» **Instructions to follow**
Given the listing below, write out exactly the lines starting with the line that has "Task: Click the 取引注意・規制 button" and going on through the line that has "Viewport: 644px width, 306px height.", both kept.

Segment Start: Material to process

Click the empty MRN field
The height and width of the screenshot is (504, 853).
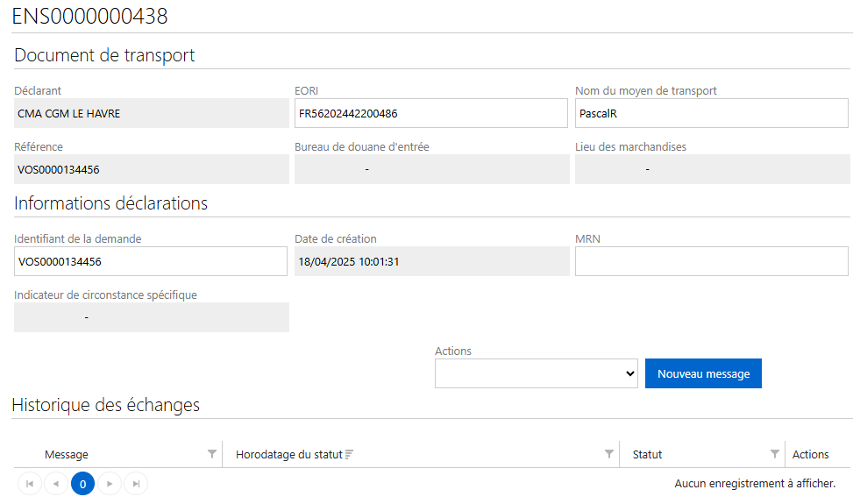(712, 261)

Segment End: Material to process
Segment Start: Material to process

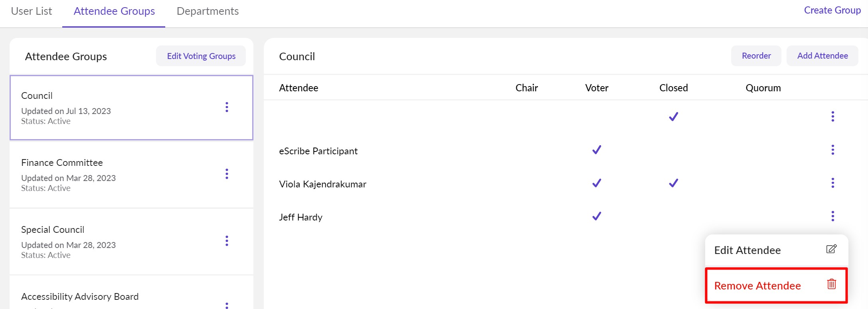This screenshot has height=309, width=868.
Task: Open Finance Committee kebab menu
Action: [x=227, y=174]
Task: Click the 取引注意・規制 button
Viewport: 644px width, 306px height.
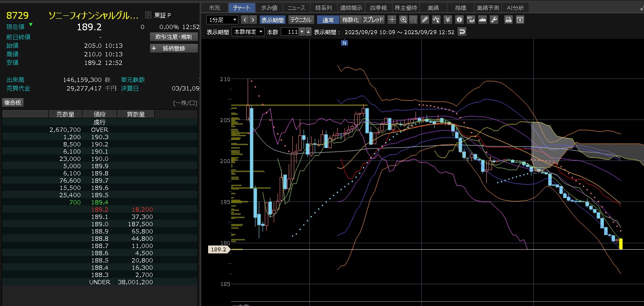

Segment End: Material to process
Segment Start: Material to process

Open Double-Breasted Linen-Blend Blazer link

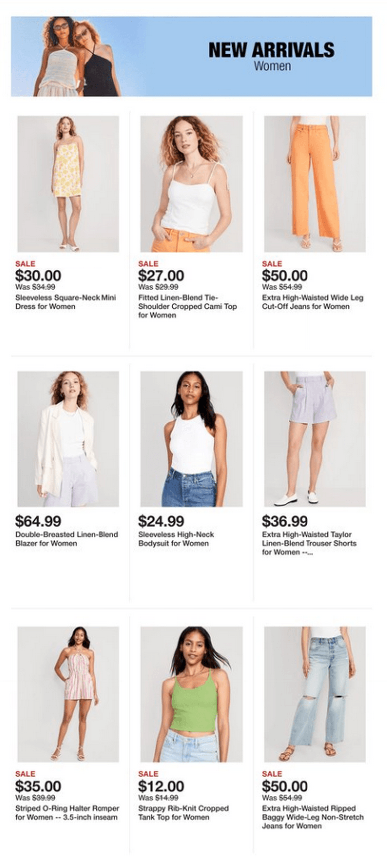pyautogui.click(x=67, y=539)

Segment End: Material to process

» **Written solution**
Task: Click the 取引注意・規制 button
Viewport: 644px width, 306px height.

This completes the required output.